- LISTED RECORDS
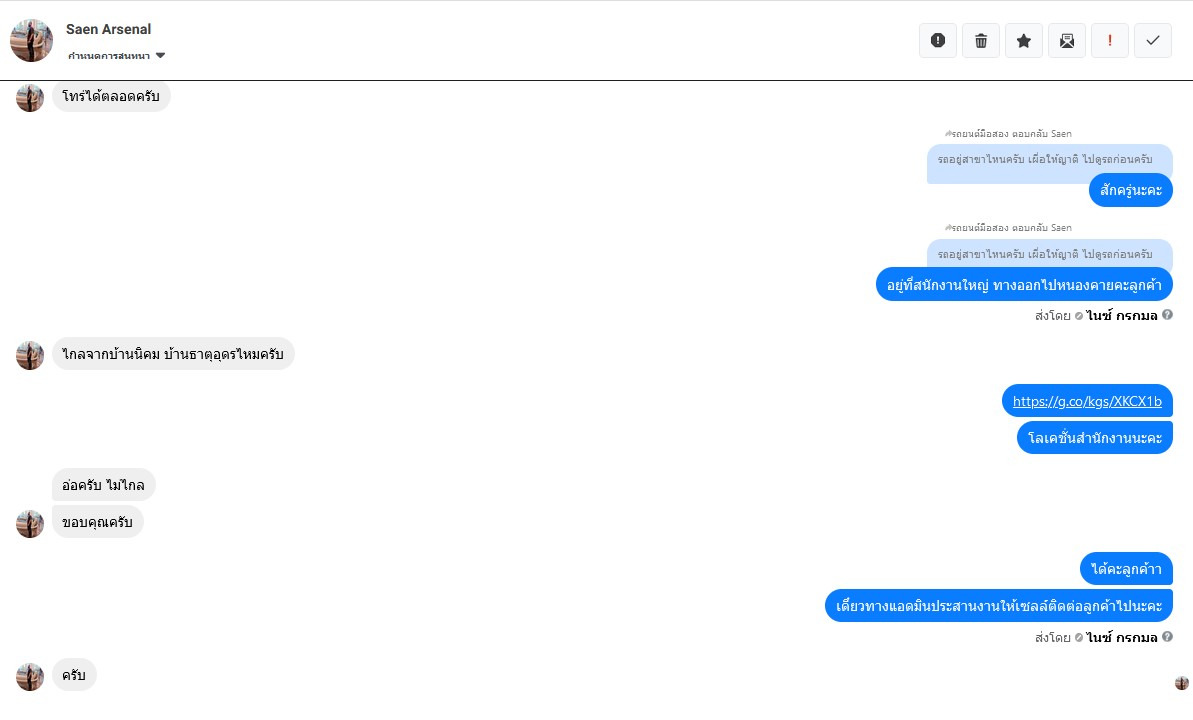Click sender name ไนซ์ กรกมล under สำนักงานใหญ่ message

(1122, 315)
* * *
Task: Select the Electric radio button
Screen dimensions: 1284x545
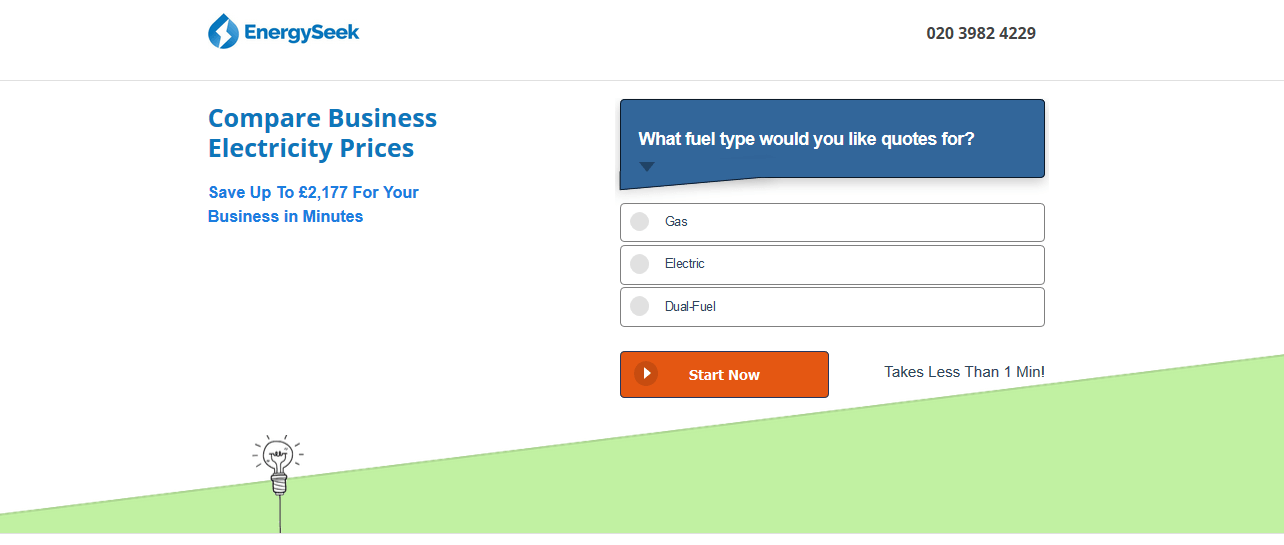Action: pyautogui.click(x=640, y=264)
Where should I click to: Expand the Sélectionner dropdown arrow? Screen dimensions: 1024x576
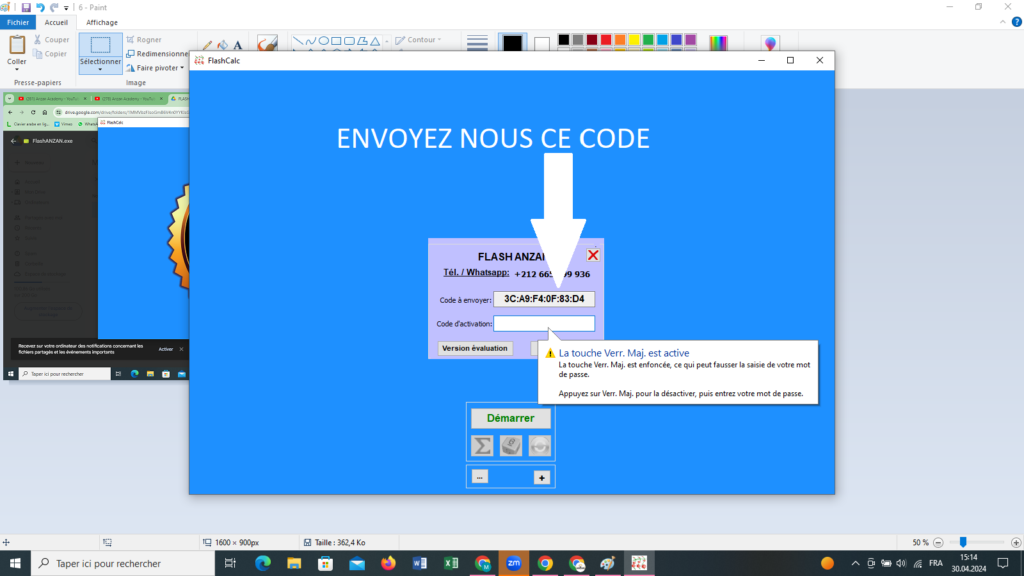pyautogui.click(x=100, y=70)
* * *
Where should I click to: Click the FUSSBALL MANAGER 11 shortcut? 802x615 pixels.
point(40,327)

- PROBLEM DESCRIPTION
Count the lines in the listing above that contain the word "dimensions", with case counting. Give only the number.

- OUTPUT OF THE TASK
2